Kriegsmarschzustand, das bedeutet, dass die Soldaten an Bord in zwei Schichten jeweils sechs Stunden Wache halten mussten. Kluge: „Das hieß: keine Decksbegehungen, Feuerschutz und eingeschränkte Schlafmöglichkeiten.“ Die andere Hälfte muss damit rechnen, jederzeit alle auch kurzfristig auftretenden Bedrohungen abzuwehren. Die Einsatzkräfte hockten zwei Monate lang auf Posten unter Deck, das Gesicht zum Teil verhüllt mit feuerfestem Stoff. „Schon kleinste Fehler können fatale Konsequenzen haben“, sagte Kommandant Kübsch in einem Interview.

Nur vier Mal durfte die Mannschaft der Fregatte „Hessen“ in Dschibuti von Deck

Kluge macht keinen Hehl daraus, dass er die derzeitige Bundespolitik für verbesserungswürdig hält. Als Folge der feministischen Außenpolitik von Annalena Baerbock (Grüne) habe die Fregatte nicht in Häfen in Saudi-Arabien und im Oman anlegen können. Feministische Außenpolitik nimmt den Standpunkt von Frauen ein und achtet stärker auf Menschen, die aufgrund ihrer Herkunft, Religion, Behinderung, sexuellen Identität oder aus anderen Gründen an den Rand der Gesellschaft gedrängt werden. Die arabischen Länder, in denen Frauen wenig zu sagen haben, dürften sich kritisiert fühlen.

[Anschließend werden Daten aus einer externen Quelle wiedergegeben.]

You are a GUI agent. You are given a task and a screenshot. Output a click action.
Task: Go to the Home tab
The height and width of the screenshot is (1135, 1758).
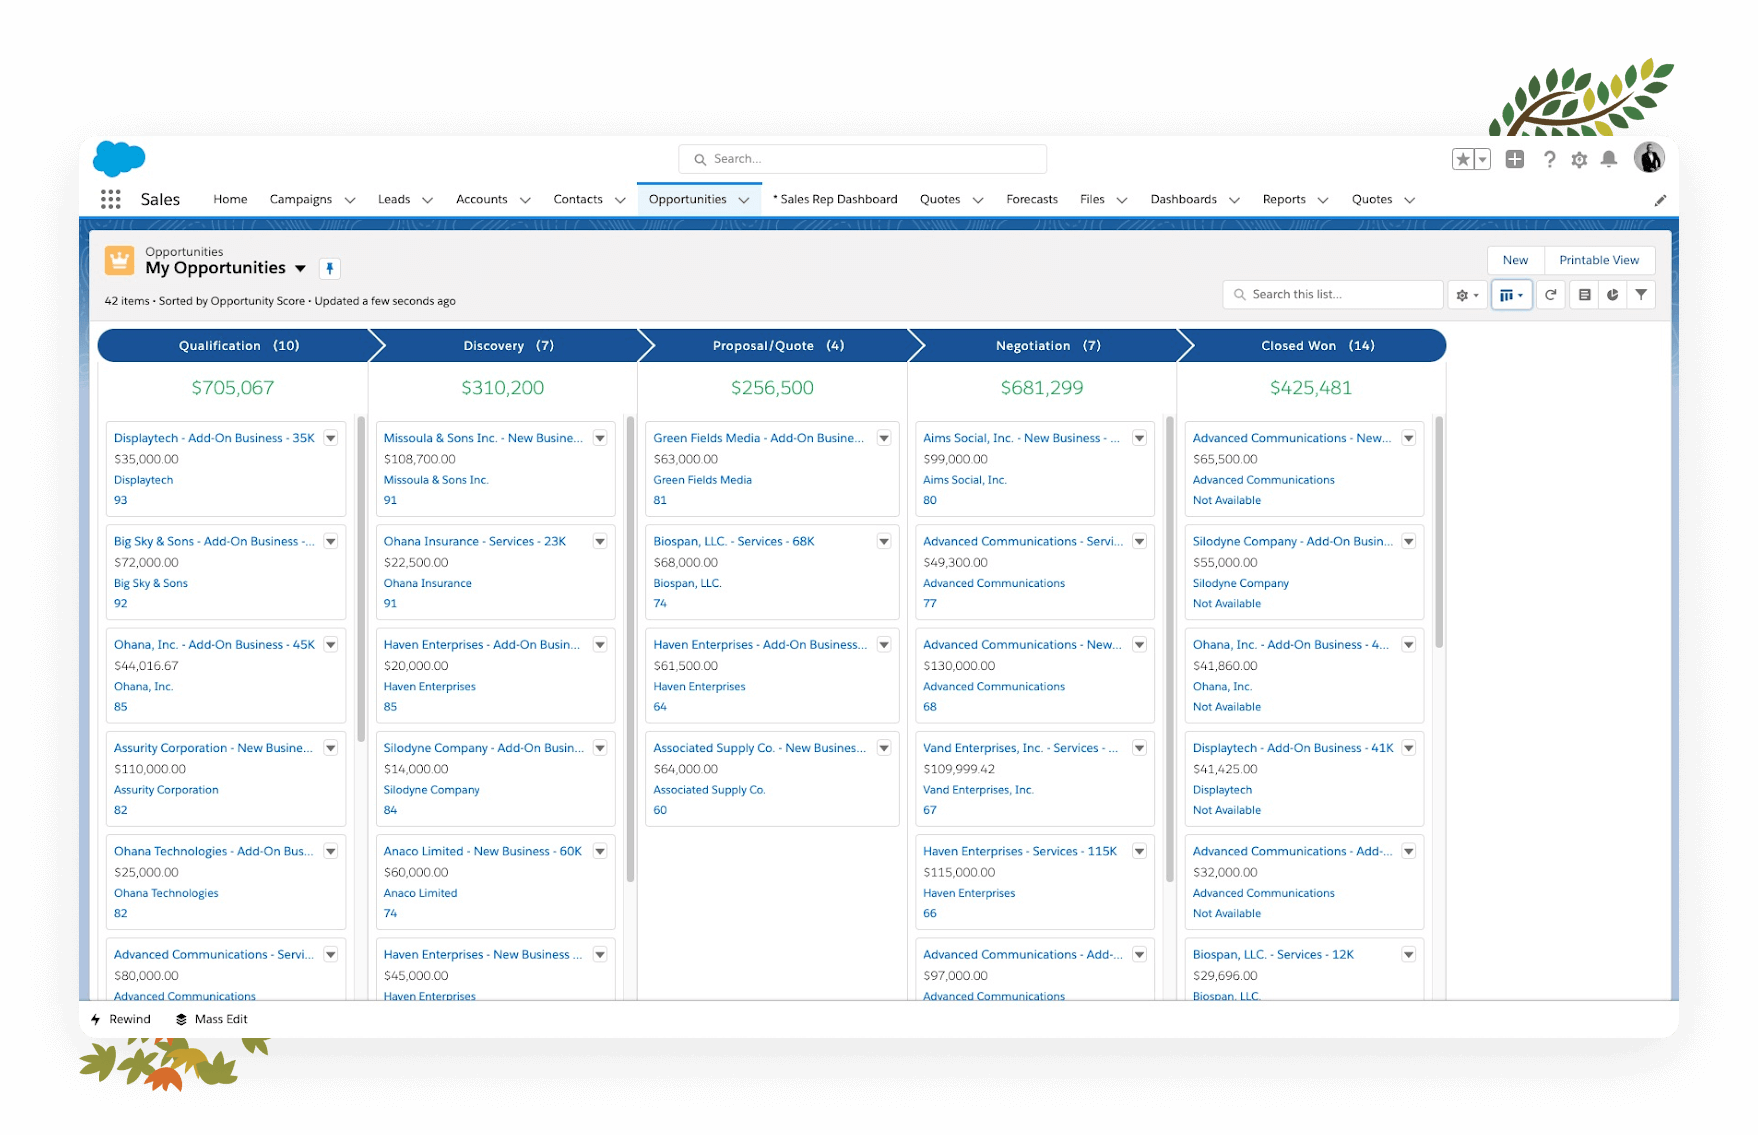click(230, 199)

Für die „Hessen“ ging es daher in den weiter entfernten ostafrikanischen Staat Dschibuti - einen Hafen mit „null Erholungswert“, so Kluge. Ein Teil der Besatzung habe zumindest mal ein paar Stunden am Pool in einem Hotel in der Hauptstadt liegen oder in eine Shopping-Mall gehen und nach längerer Zeit mal wieder zehn Stunden am Stück schlafen können. Auch der Nachschub von Munition lief - offenbar mit einigen Unpünktlichkeiten - über Dschibuti. Das Material hatte die Deutsche Luftwaffe angeliefert.

Bernhard P. Kluge hat eine eigene maritime Vergangenheit.
Bernhard P. Kluge hat eine eigene maritime Vergangenheit. © tz

Dass der Bundesverteidigungsminister beim Empfang der Besatzung am 5. Mai nicht zugegen war, hat Kluge ebenfalls missfallen. 1000 Angehörige empfingen die Soldaten bei Schietwetter in Wilhelmshaven.

Und wo sind die 240 Einsatzkräfte jetzt? Manche, so Kluge, seien auf ihren bisherigen Stellungen innerhalb der Wehr zurück, andere auf Lehrgängen für die Marine. Manche machen aber auch erst einmal Urlaub. Im August soll die Fregatte „Hamburg“ die Mission im Roten Meer weiterführen.